What you will do - Reproduce the entries from the line containing "Click the M5-6H thread annotation" to the line containing "[x=363, y=208]", including both of those lines, and leave the pictures out of your answer.

Records shown -
** BEGIN **

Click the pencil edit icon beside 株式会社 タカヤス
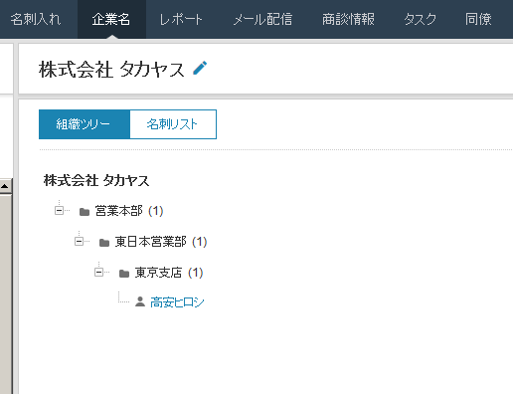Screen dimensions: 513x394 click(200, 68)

** END **
** BEGIN **

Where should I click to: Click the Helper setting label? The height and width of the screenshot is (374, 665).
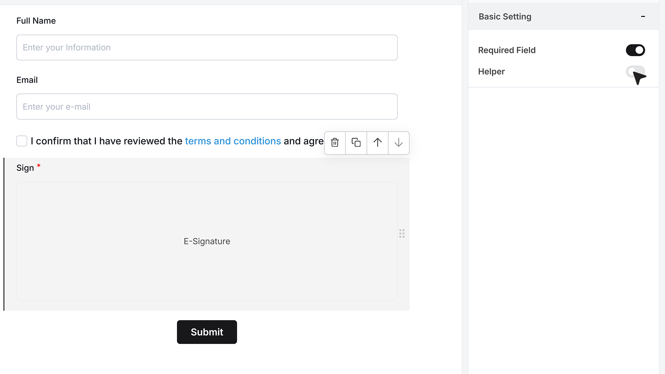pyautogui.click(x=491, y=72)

** END **
** BEGIN **

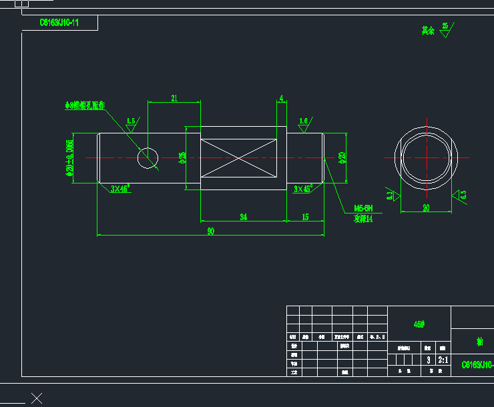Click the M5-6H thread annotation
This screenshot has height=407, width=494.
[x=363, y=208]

** END **

Solution -
Click the M5-6H thread annotation
This screenshot has height=407, width=494.
[x=363, y=208]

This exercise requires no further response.